• Work task: In the Silkie chicken guide, what color are a Silkie's earlobes?

#### Document section ####

Complete Silkie Chicken Guide: Eggs, Colors And More…

The Silkie chicken is loved by many for their unusual appearance and furry feathers.

They stand alone in the chicken world as being the only breed to have this furry appearance.

She has a long history that runs all the way from the ancient Chinese dynasties, travelling the Silk road to eastern Europe and then across the Atlantic to modern day America.

They have found their way into the hearts and minds of poultry lovers all over the world.

Keeping reading to learn more about this unique chicken…

Silkie Chicken

Silkie Chicken Overview

The Silkie Chicken has been around for a very long time.

They were first introduced to Europe in the 1800s and because of their appearance they quickly became a novelty bird.

In their homeland (China and the Far East) the Silkie had been providing eggs and meat for the affluent for many centuries.

The meat is black and is thought to give magical and medicinal properties to those who eat it. Their bones are also used in Chinese medicine.

These days they are more of an exhibition, show or ornamental bird as they are a poor layer. Despite this, they have become a firm backyard favorite as a brooding hen (one of her many positive attributes).

The popularity of this breed is stronger now than it has been in many years! It is not hard to see why the Silkie enjoys a special place among poultry fanciers as she is a reliable broody and a delightful family pet.

Silkie Chicken
Beginner Friendly: Ideal (docile and friendly).
Lifespan: 7-8 years.
Weight: Hen (1.5-2lb) and Rooster (2-3lb).
Color: Various (eight recognized colors).
Egg Production: 2-3 per week.
Egg Color: Cream to tinted.
Known For Broodiness: Yes.
Good With Children: Yes.
Cost of Chicken: $5-$120 depending on color and quality.


Flock Of Silkies

Once you have seen a Silkie, you will not confuse them with another chicken!

Their feathers appear silk or fur-like.

They have a broad, plump body with a short back and abundant chest. Their legs are short and grey and set wide apart for stability.

The head of the Silkie is a crested pom pom – almost reminiscent of a bad hair day. The rooster’s comb is a walnut shape which is often hidden by feathers. In a pure bred the comb should be mulberry (deep red) in color.

Their face can be bearded or non-bearded and eyes are coal black.

Earlobes are unusual in that they are a light blue in color.

Beneath all their feathers you may be surprised to find that their skin is black – but it does not stop there. The Silkie bird is black throughout: skin, muscles and bones are all black. The only exception is the blood (it remains red).

#### Records provided ####

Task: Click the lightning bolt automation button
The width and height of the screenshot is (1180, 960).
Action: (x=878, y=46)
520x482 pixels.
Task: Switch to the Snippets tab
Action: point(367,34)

####

• Written answer: Light blue.